I have started doing that to when i took my old 30 b too the hobby shop the person who owned it before me put a new cord 3 prong and the guy at the hobby shop said it wasnt wired right he did not have the white wire conected at all. Didnt know much about them know i have read up on them plus the info u guys gave me. Ok thanks


----------



## AmFlyer (Mar 16, 2012)

I wonder what the hobby shop guy meant about the white wire. In a 3 prong plug there are three wires, the white and black connect to the blades and the green wire connects to the ground pin. It is unnecessary and annoying to have a three prong plug on a Gilbert transformer. There is no safety benefit as the transformers are made, and since the primary winding direction on the core can be different for different models of Gilbert transformers it becomes impossible to phase multiple transformers on a layout. Just replace the plug and cord with a new unpolarized two wire plug.
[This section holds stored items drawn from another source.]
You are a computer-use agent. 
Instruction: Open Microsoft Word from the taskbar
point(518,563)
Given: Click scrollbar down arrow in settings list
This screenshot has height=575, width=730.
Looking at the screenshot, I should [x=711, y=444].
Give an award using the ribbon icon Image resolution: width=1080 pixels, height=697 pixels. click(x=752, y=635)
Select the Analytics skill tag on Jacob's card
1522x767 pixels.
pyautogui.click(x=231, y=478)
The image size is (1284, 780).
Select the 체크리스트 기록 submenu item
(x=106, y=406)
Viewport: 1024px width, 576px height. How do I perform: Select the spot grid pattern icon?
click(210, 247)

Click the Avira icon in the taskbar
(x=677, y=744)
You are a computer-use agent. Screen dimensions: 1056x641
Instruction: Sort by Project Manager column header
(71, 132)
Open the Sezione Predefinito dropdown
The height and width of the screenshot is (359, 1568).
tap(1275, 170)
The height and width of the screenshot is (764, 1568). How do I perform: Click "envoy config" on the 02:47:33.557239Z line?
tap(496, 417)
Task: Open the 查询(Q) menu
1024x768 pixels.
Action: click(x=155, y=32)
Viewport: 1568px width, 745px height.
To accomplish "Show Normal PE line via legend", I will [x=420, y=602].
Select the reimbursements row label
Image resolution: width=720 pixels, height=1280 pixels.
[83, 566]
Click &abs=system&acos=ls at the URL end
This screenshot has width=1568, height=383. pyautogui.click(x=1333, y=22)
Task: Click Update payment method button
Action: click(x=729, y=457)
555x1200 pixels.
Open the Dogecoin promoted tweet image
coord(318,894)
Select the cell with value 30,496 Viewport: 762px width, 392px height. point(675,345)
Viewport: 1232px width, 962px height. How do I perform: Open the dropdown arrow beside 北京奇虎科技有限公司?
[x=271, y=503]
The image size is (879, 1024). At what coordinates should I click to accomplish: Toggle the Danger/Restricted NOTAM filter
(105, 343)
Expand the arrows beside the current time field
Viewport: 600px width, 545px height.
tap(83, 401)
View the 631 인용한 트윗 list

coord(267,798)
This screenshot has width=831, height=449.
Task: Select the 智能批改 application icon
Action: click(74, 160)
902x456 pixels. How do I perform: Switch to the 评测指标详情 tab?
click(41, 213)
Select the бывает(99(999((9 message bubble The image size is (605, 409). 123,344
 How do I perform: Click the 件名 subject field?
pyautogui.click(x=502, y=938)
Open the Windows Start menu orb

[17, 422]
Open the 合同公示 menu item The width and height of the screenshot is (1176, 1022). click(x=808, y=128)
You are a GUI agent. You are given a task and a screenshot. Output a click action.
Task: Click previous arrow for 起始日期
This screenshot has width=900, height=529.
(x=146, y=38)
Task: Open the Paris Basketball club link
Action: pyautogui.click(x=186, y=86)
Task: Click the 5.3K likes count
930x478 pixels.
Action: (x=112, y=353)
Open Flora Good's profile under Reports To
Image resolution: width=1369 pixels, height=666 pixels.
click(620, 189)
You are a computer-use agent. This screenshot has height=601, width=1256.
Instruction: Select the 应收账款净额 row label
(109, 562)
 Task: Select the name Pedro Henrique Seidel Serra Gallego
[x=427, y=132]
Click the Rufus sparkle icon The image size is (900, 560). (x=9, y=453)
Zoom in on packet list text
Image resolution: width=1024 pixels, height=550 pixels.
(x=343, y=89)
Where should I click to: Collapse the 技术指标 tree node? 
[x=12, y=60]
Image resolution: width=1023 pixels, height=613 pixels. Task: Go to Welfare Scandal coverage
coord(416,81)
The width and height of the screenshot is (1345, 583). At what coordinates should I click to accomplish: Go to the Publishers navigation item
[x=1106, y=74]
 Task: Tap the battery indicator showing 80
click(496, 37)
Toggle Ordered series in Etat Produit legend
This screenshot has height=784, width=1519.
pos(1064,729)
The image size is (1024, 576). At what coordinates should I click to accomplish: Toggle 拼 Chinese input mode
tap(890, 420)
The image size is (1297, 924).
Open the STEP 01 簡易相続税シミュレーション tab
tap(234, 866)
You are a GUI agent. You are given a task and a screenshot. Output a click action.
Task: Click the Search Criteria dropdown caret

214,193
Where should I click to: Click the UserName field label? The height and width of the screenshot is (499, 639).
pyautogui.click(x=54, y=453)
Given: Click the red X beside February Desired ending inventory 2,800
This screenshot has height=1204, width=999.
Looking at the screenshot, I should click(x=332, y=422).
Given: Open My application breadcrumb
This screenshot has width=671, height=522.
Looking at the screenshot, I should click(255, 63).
I like the ones made for home irons, they are durable and super flexible.


----------



## alaft61ri (Oct 11, 2019)

white wire was not connnected at all the guy haff assed it and probably why it cooked and the breaker didnt work wish i took a picture of how it was wired the toggle swtich was wired wrong i think he said. i had it for a year and it ran fine and then just started to smoke. live and learn.


----------



## T-Man (May 16, 2008)

You can always look for a modern circuit breaker or at least install a 10 amp fuse in line to test things out. An automotive fuse would work.

When I have power I have a red RR lantern lit up. A power bar comes in handy in controlling on/off.

Your rollers look good!


----------



## alaft61ri (Oct 11, 2019)

Thanks i bought a 350 watt while back it has a breaker for each side and a on off switch each side.


----------